Updated March 5, 2020 - 7:13 pm

ATMORE, Ala. — A man convicted in the 2004 killings of three police officers who were shot by another man was executed Thursday evening in Alabama.

Inmate Nathaniel Woods, 43, was pronounced dead at 9:01 p.m. CST Thursday following a lethal injection at the state prison in Atmore, authorities said. The inmate had no last words before the chemicals began flowing.

The execution came after the U.S. Supreme Court issued a temporary stay to consider last-minute appeals and then denied the inmate’s petitions. It also came after Alabama Gov. Kay Ivey told Woods’ attorney she had denied a request for clemency.

Woods and Kerry Spencer were convicted of capital murder and sentenced to death in the slayings of the three Birmingham officers. The officers deaths in a hail of gunfire rocked Alabama’s largest city in 2004. Carlos Owen, Harley A. Chisolm III and Charles R. Bennett died while trying to serve a misdemeanor domestic assault warrant on Woods at a suspected drug house.

Prosecutors said Spencer was the triggerman in the slaying, opening fire on the officers with a high-powered rifle inside the apartment, but Woods was convicted as an accomplice.

Supporters, including the son of civil rights leader Martin Luther King Jr., waged a last-minute appeal to stop the execution as the case drew national attention.
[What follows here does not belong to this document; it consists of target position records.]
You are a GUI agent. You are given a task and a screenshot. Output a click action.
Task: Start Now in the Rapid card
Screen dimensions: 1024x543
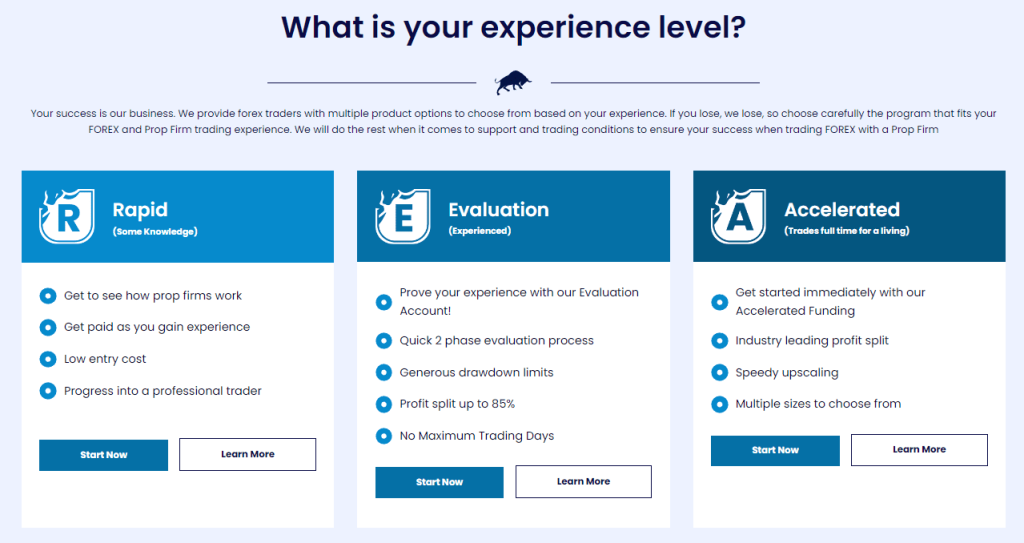click(x=103, y=455)
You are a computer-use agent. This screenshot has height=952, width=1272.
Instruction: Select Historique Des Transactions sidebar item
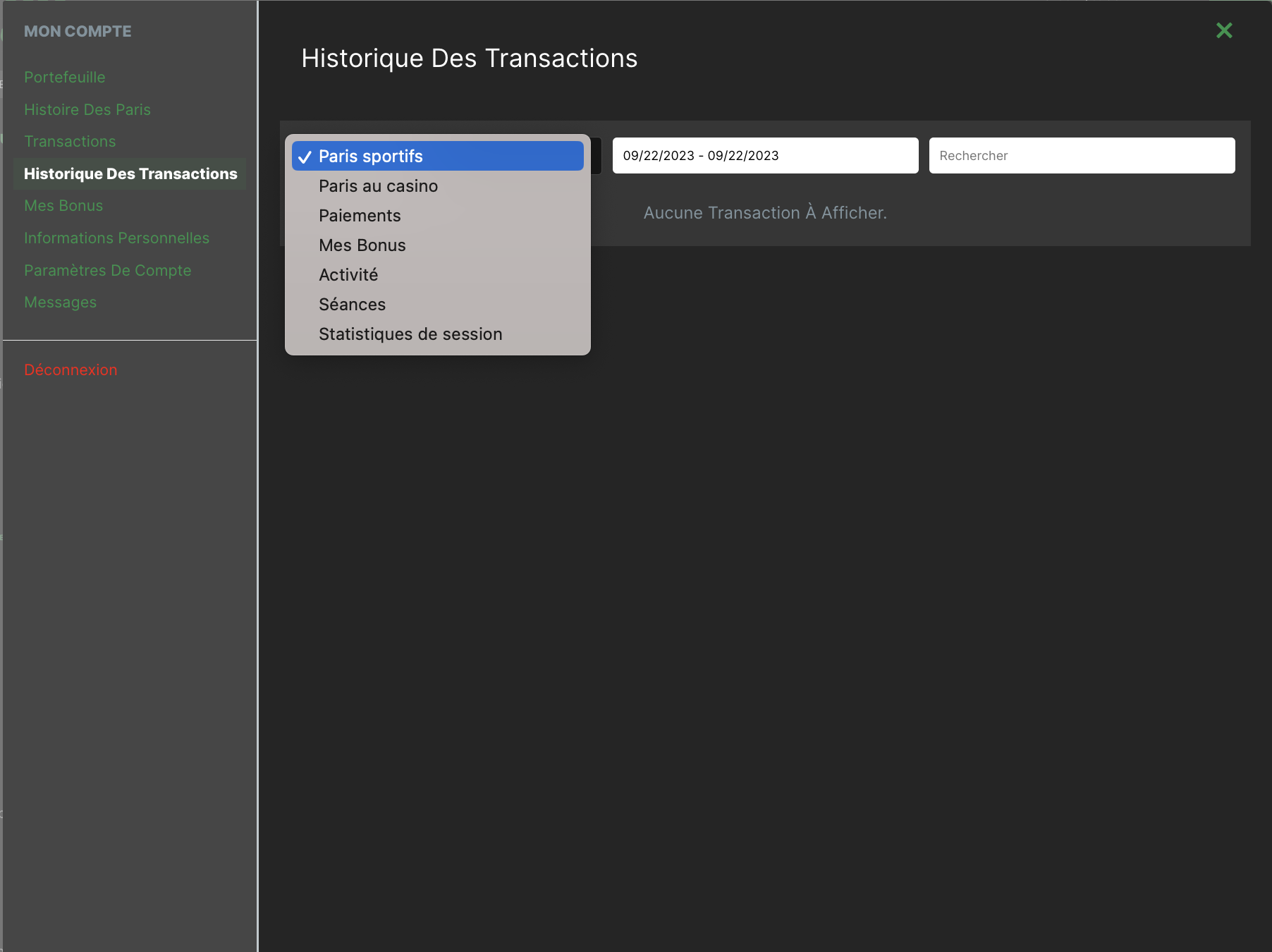click(x=130, y=174)
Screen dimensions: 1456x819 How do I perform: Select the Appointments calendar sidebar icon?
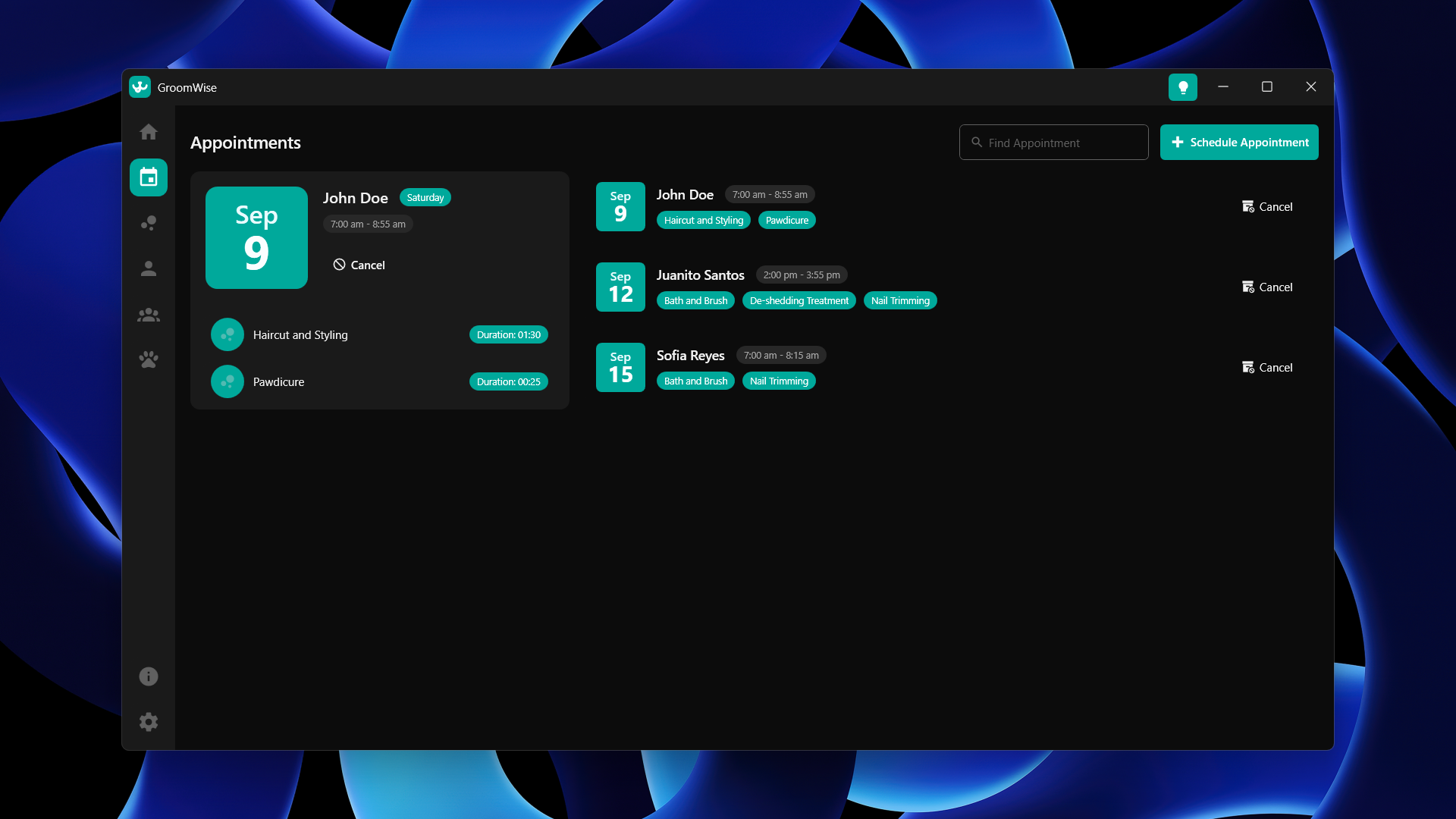tap(149, 177)
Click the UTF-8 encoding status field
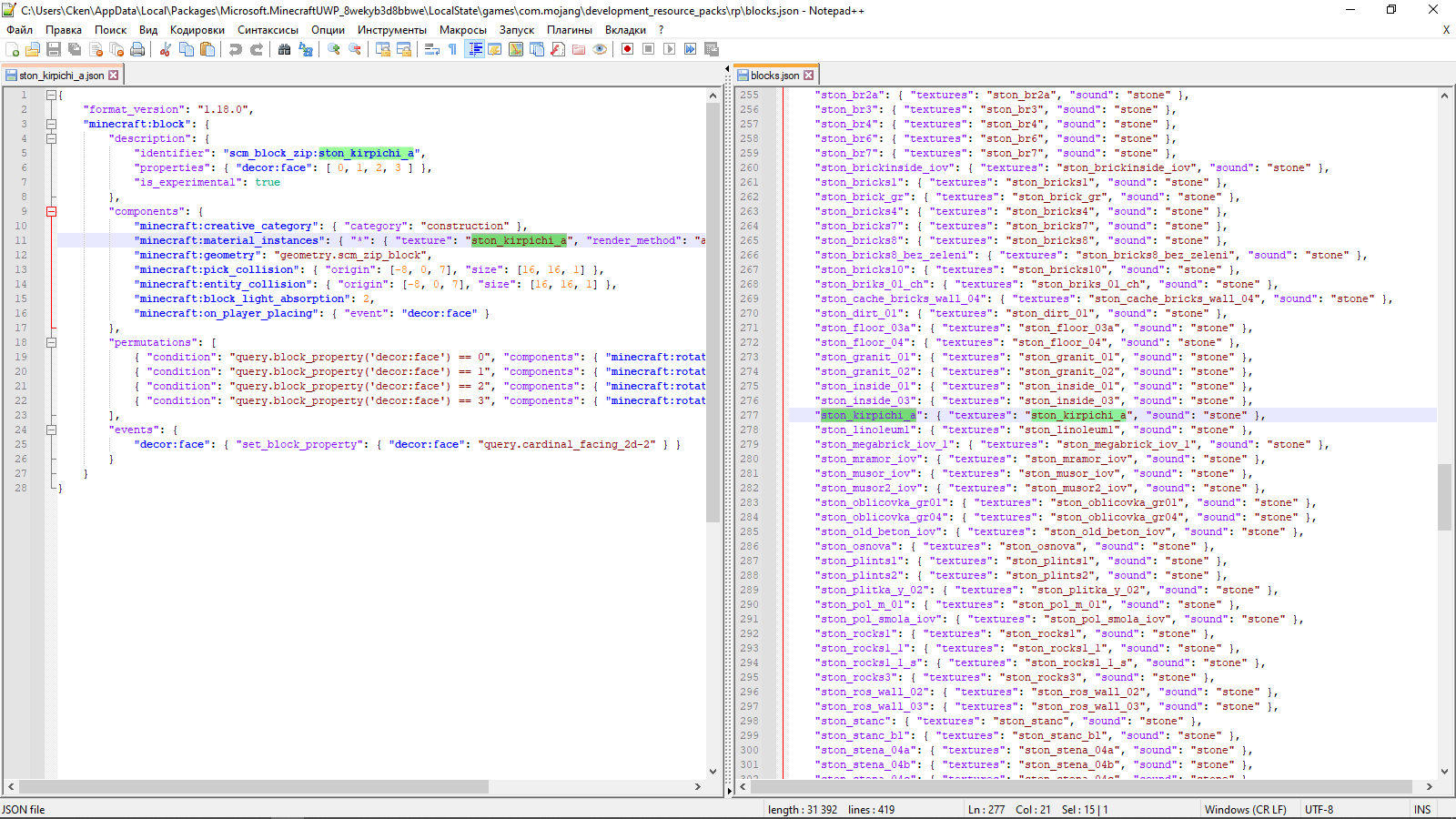 tap(1319, 810)
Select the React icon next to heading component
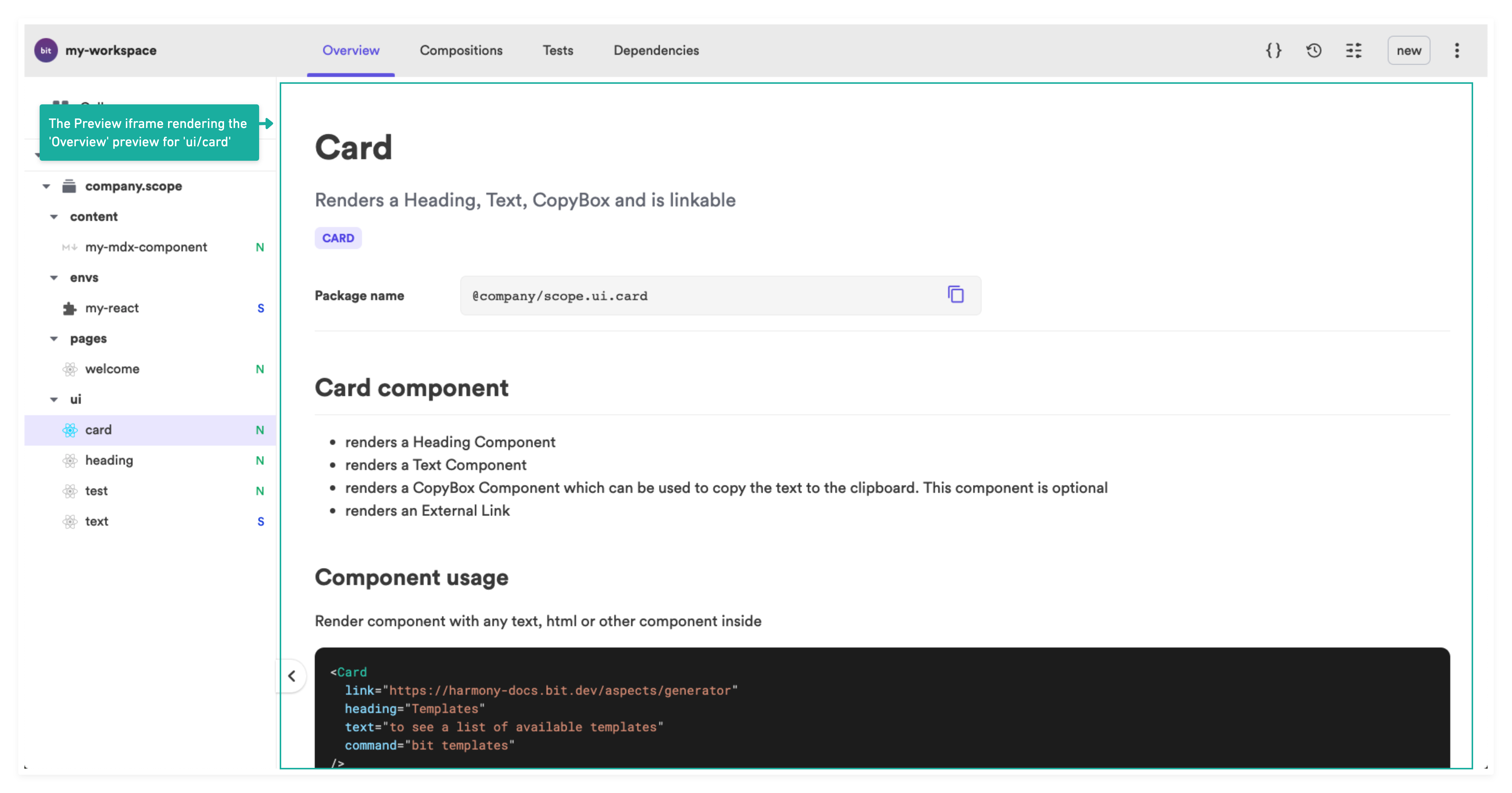 (x=70, y=460)
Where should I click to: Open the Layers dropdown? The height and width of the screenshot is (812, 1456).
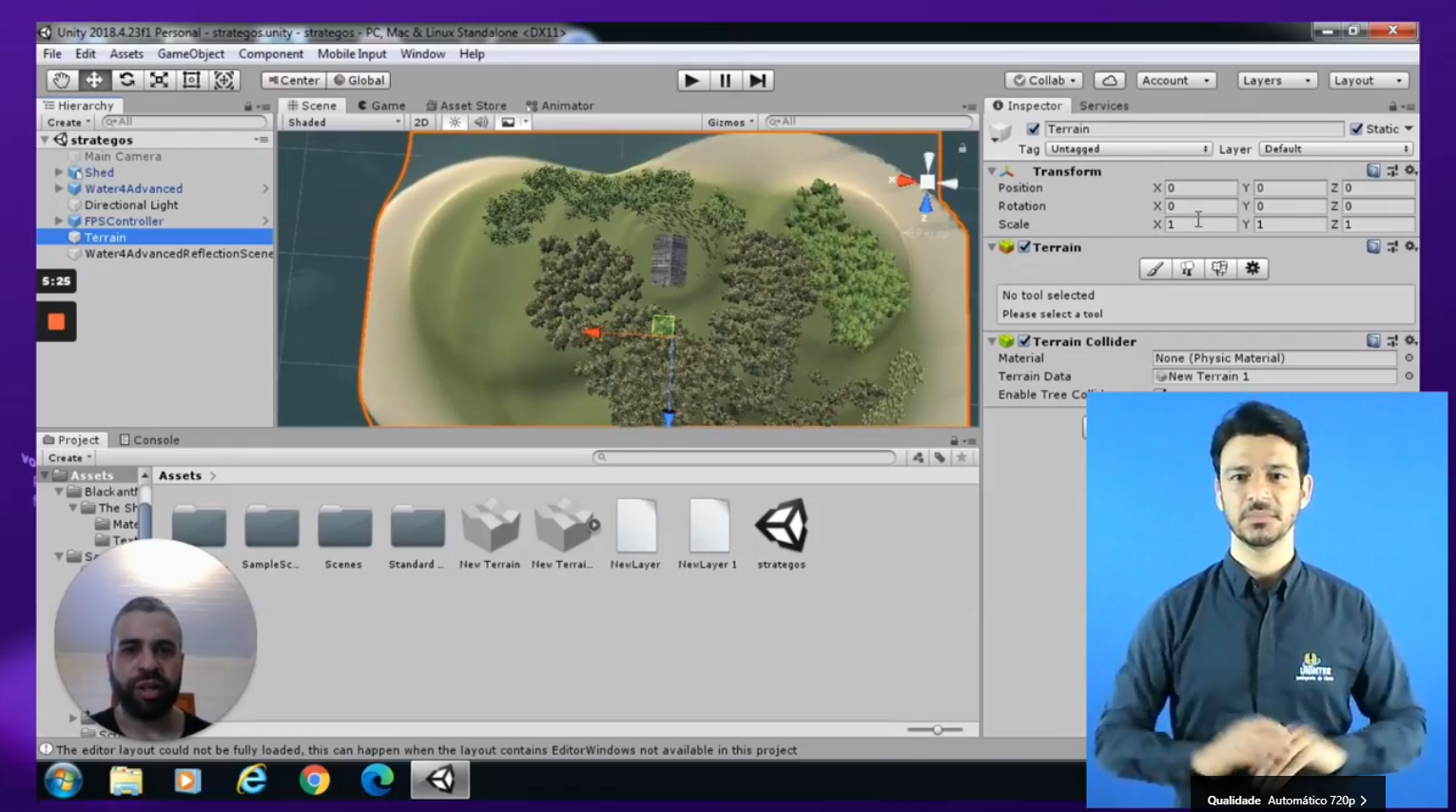(1276, 81)
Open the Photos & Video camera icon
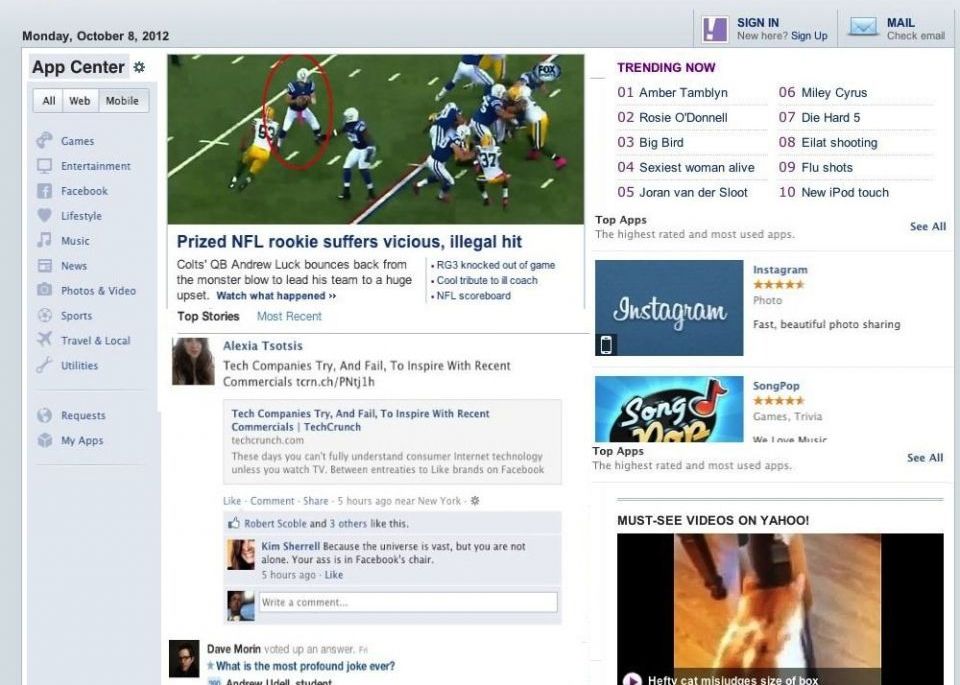Image resolution: width=960 pixels, height=685 pixels. coord(44,290)
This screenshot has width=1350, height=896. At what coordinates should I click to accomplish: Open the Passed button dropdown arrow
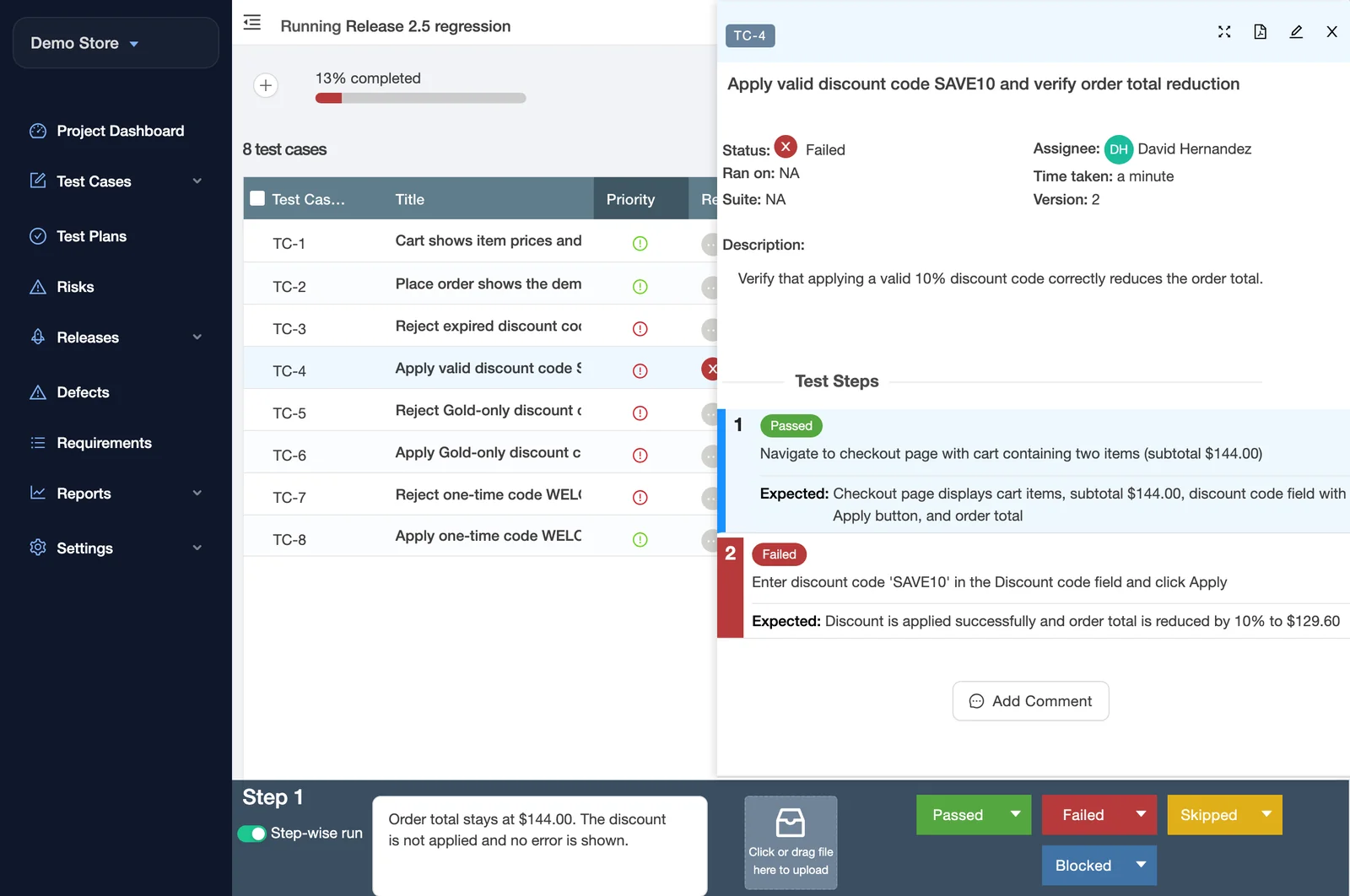point(1016,814)
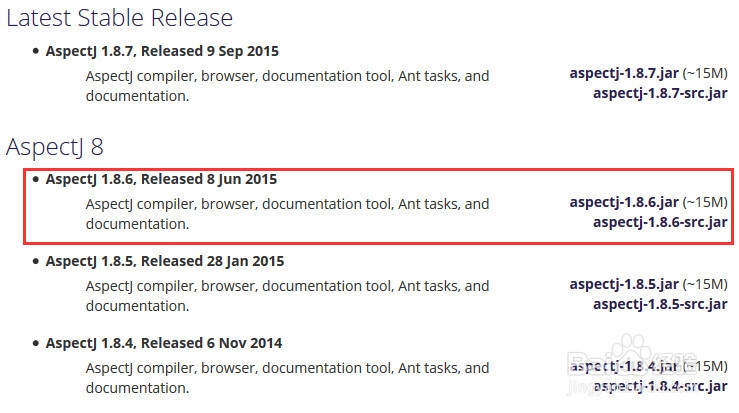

Supporters argued that Spencer said he was the sole person responsible for the shootings and that Woods received an unfair trial in 2005.

“’He is actually innocent,” Woods’ sister, Pamela Woods, had told reporters outside the prison earlier Thursday. “Kerry Spencer the actual shooter has stated many times that he did it on his own with no help for anyone.” Spencer told The Appeal in an article about the case that Woods was “100% innocent.”

“Killing this African American man, whose case appears to have been strongly mishandled by the courts, could produce an irreversible injustice. Are you willing to allow a potentially innocent man to be executed?” Martin Luther King III had written the state’s governor, Ivey.

Ivey denied clemency in the case. Ivey’s general counsel sent Woods’ attorneys a letter saying the governor’s review of the case determined “clemency for Mr. Woods at this hour is unwarranted.”

U.S. Sen. Doug Jones, a former federal prosecutor, tweeted before Thursday’s execution that he believed that “a delay is warranted to provide for a thorough review of all the facts and circumstances to truly ensure that justice is done.” Jones said he reached out to Ivey’s office with his concerns.

Testimony showed the officers approached a small house where Woods and Spencer were believed to deal drugs; at least two other people were also inside. After talking to Woods through a back door, Owen and Chisholm entered. State lawyers wrote in court filings that Woods said he was surrendering to officers and soon after Spencer opened fire with a high-powered rife.

Owen, 58, and Chisholm, 40, were found dead in the kitchen just inside a rear door, and Bennett, 33, was fatally shot near the front door. A fourth officer was wounded but survived.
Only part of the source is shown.